* _WHAT IS EXPECTED_: Take the lines from the one containing "This screenshot has" through the end of the material and write them out exactly, omitting pictures.

* _DATASET CONTENT_:
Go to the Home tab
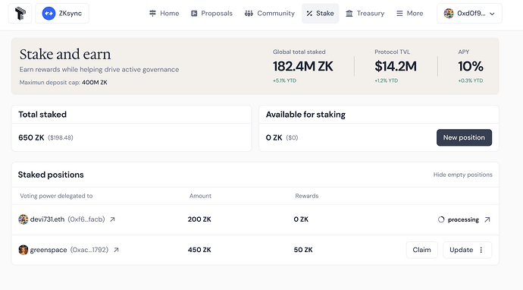The height and width of the screenshot is (290, 523). coord(164,14)
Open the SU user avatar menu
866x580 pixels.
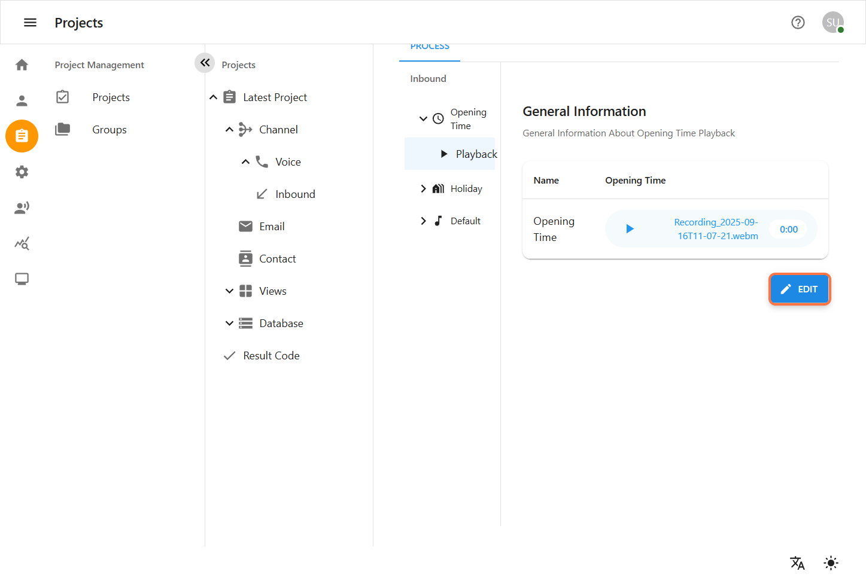coord(832,23)
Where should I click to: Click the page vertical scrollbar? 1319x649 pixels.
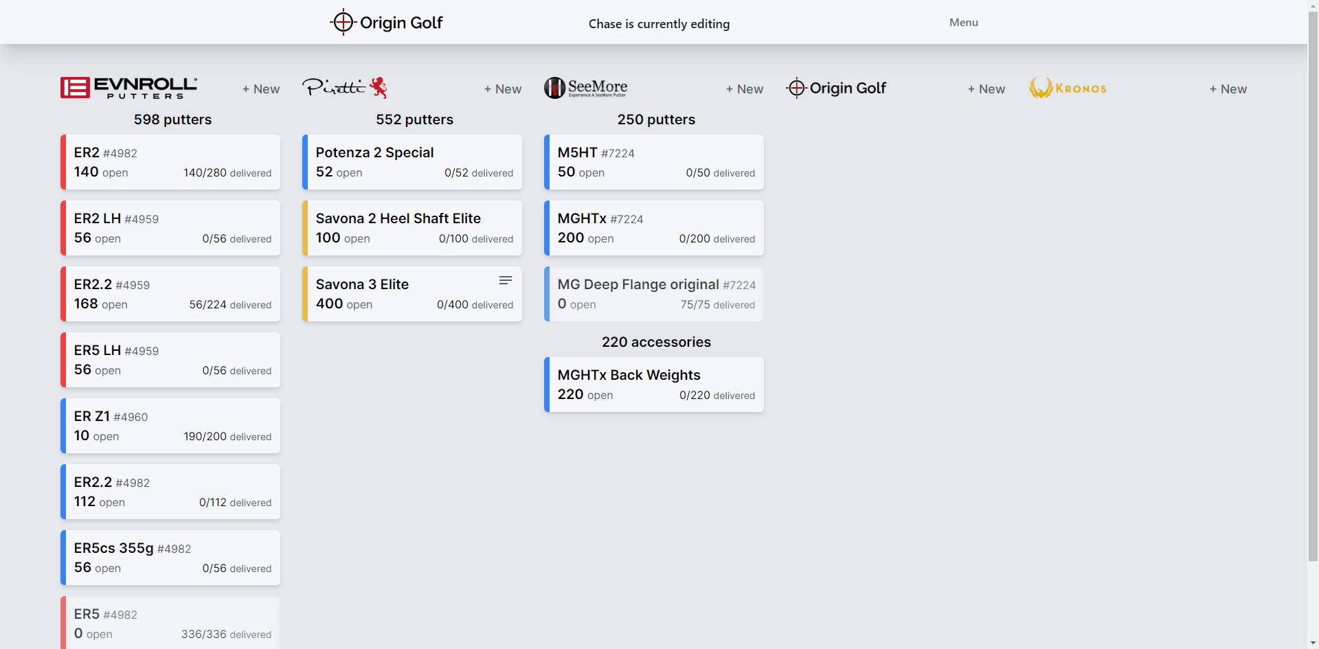tap(1313, 275)
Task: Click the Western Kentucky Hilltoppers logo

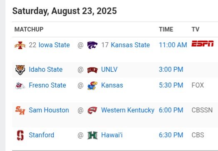Action: [92, 110]
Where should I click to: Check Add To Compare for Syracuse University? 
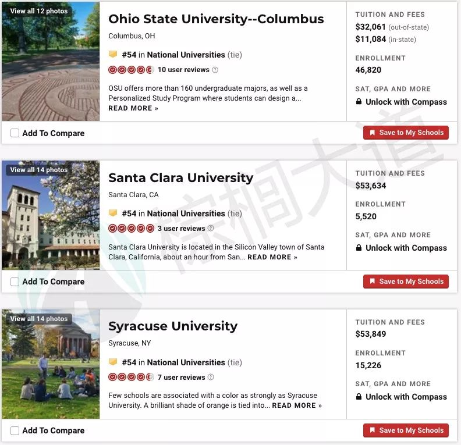[x=15, y=430]
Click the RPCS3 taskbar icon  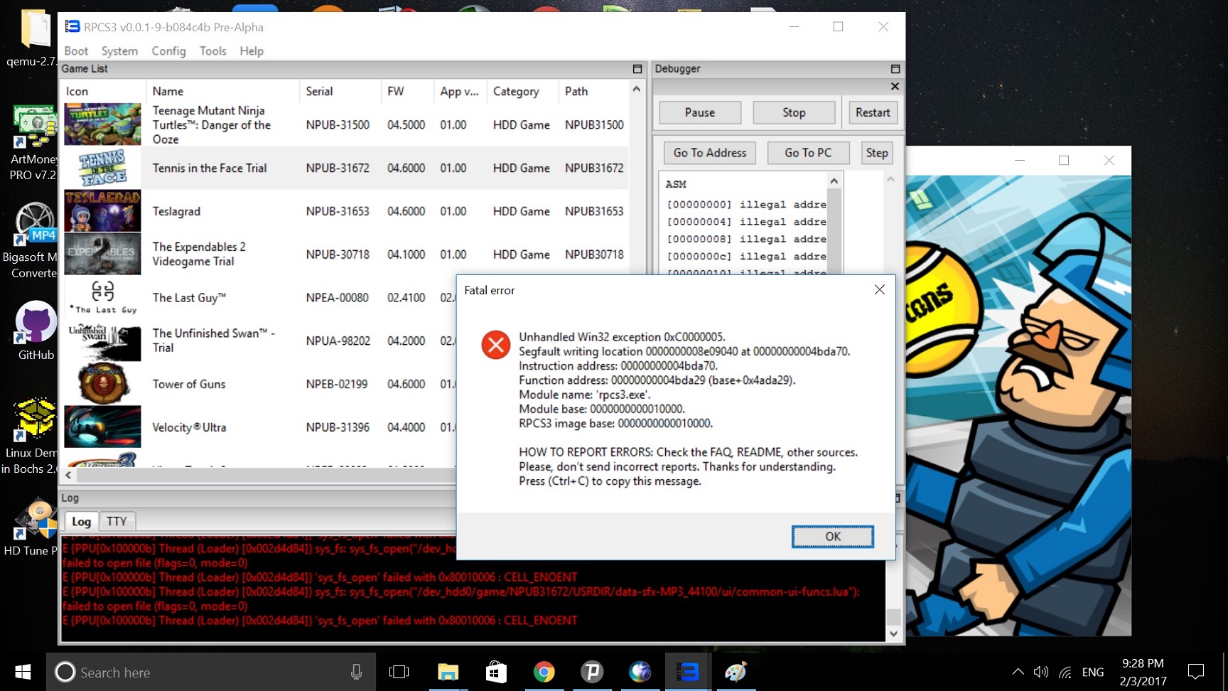pos(687,672)
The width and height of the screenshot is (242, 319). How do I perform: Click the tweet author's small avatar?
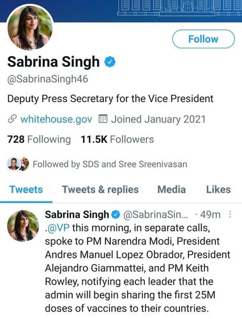point(23,226)
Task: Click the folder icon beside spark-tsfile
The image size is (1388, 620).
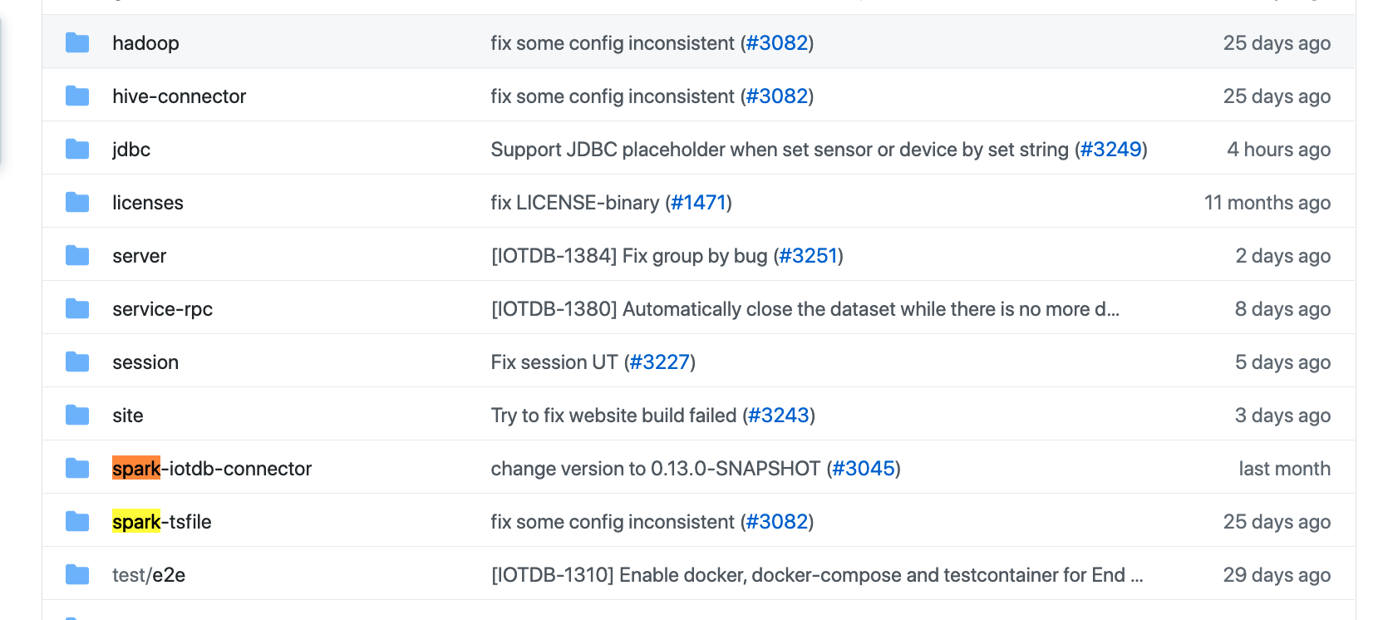Action: coord(77,521)
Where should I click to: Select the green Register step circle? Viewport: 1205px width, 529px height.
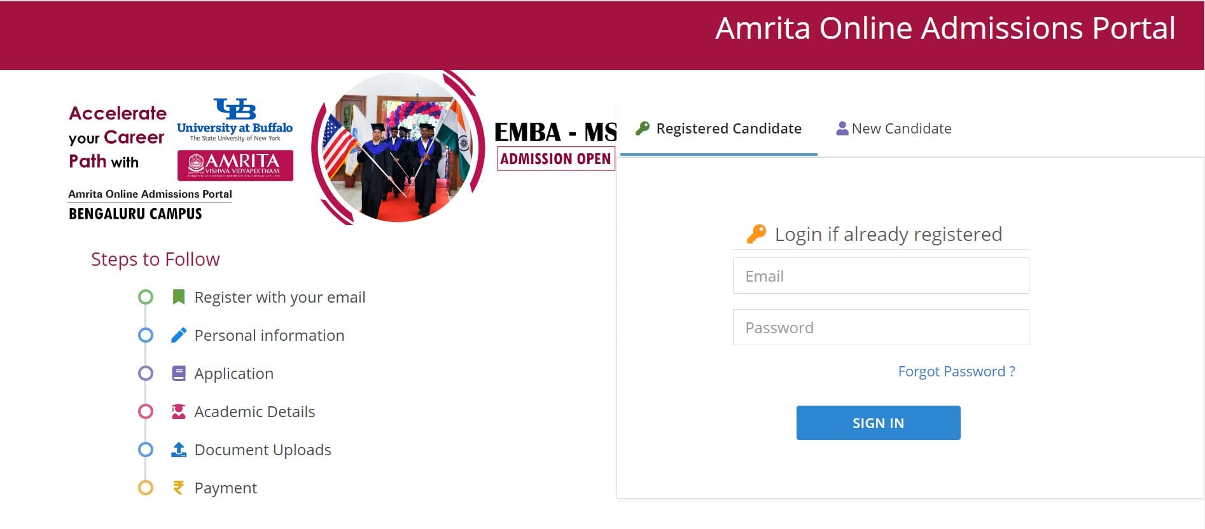tap(146, 297)
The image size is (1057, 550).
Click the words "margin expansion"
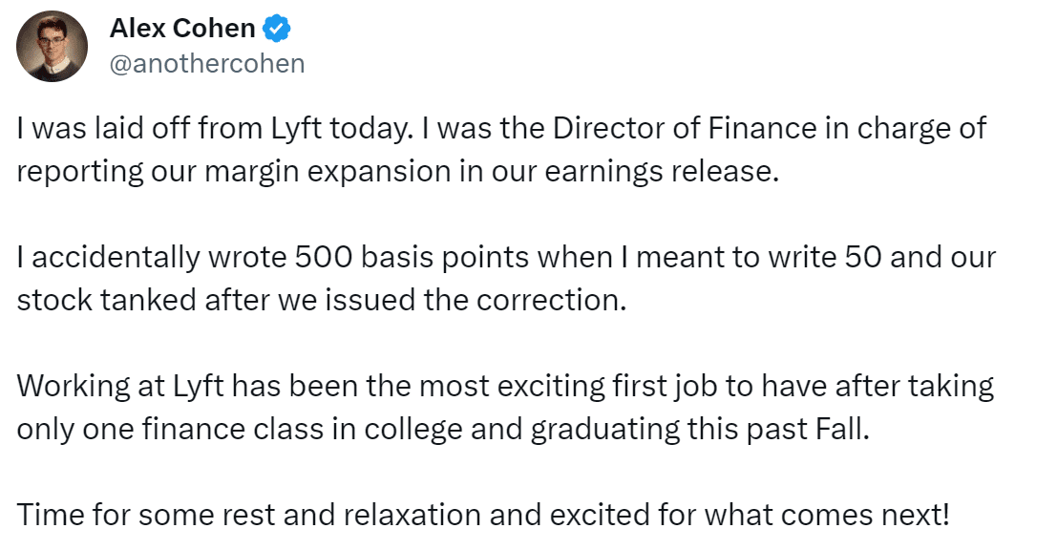click(328, 172)

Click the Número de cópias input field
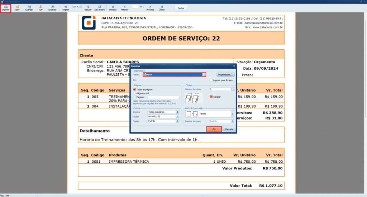pos(220,89)
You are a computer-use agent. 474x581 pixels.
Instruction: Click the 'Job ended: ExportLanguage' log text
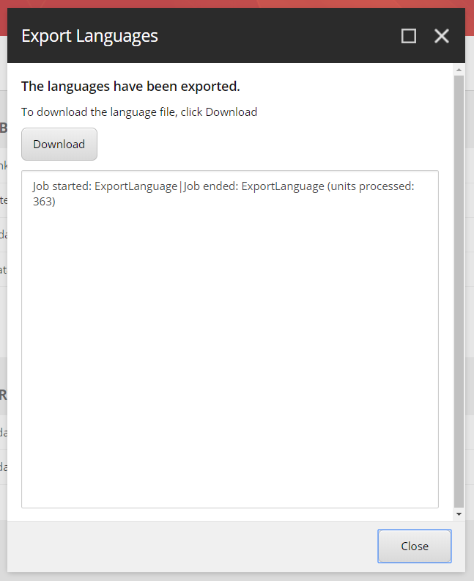click(x=253, y=186)
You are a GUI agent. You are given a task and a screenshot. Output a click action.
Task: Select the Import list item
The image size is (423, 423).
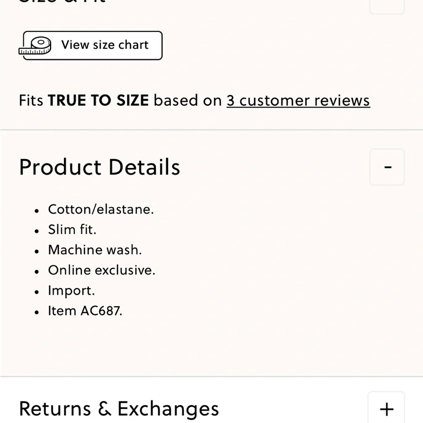71,291
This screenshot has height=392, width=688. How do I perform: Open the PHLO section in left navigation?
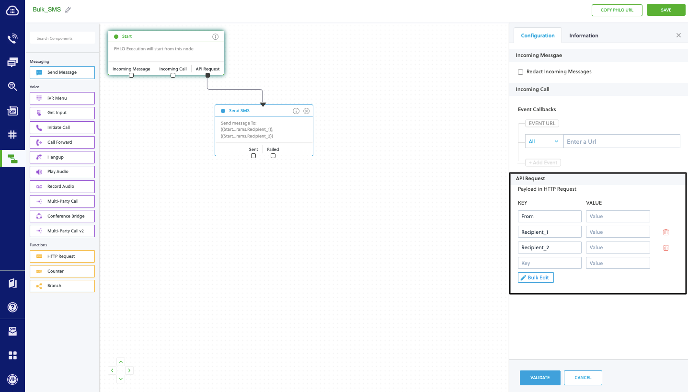(x=12, y=158)
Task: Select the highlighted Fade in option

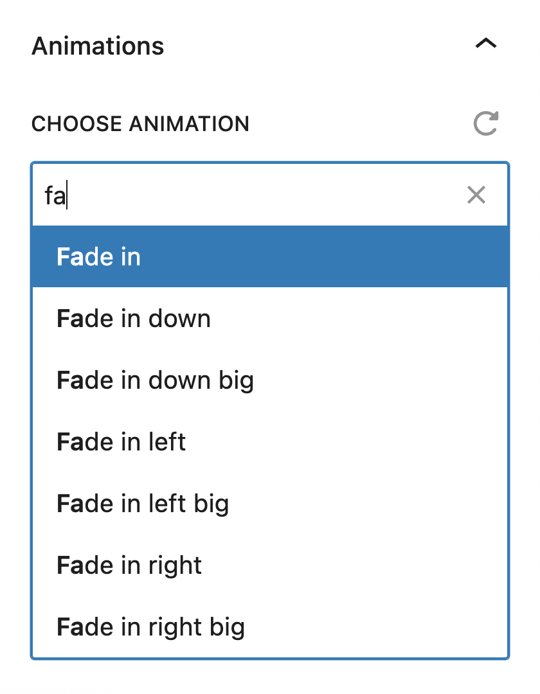Action: click(270, 256)
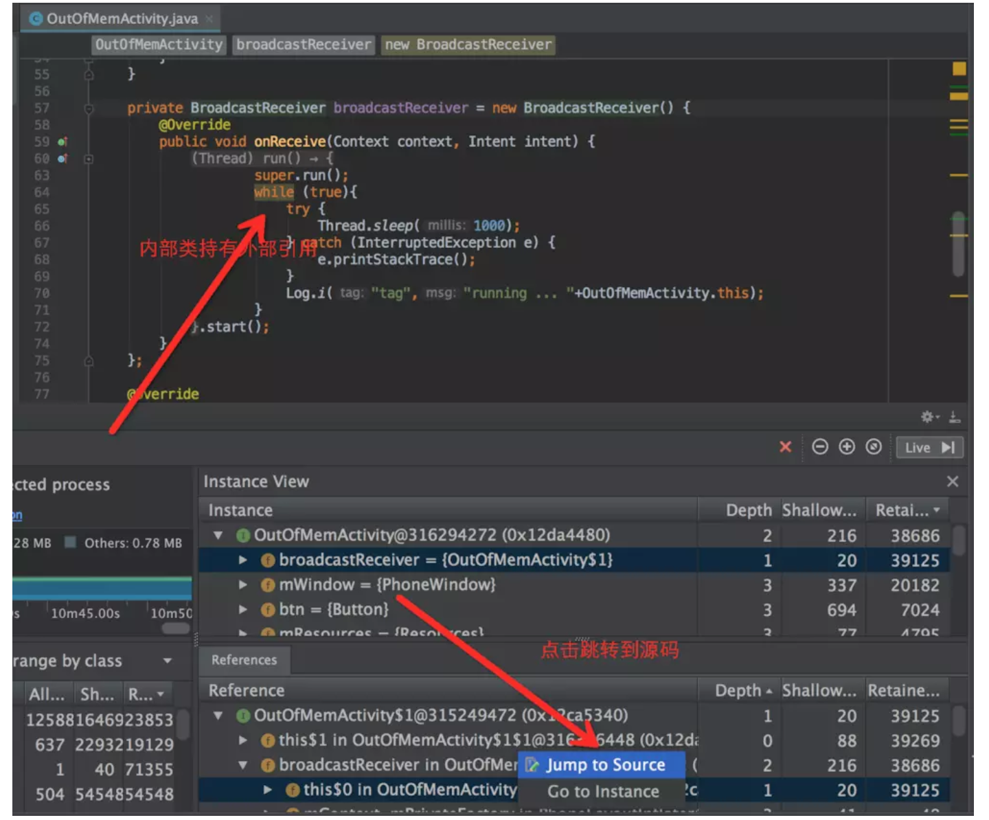
Task: Click the broadcastReceiver breadcrumb link
Action: click(x=303, y=45)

* _SOLUTION TO THE PROBLEM_:
This screenshot has height=392, width=688. How do I perform: Open the PHLO section in left navigation?
(x=12, y=158)
Task: Select the highlighted Fade in option

Action: click(270, 256)
Task: Click the broadcastReceiver breadcrumb link
Action: click(x=303, y=45)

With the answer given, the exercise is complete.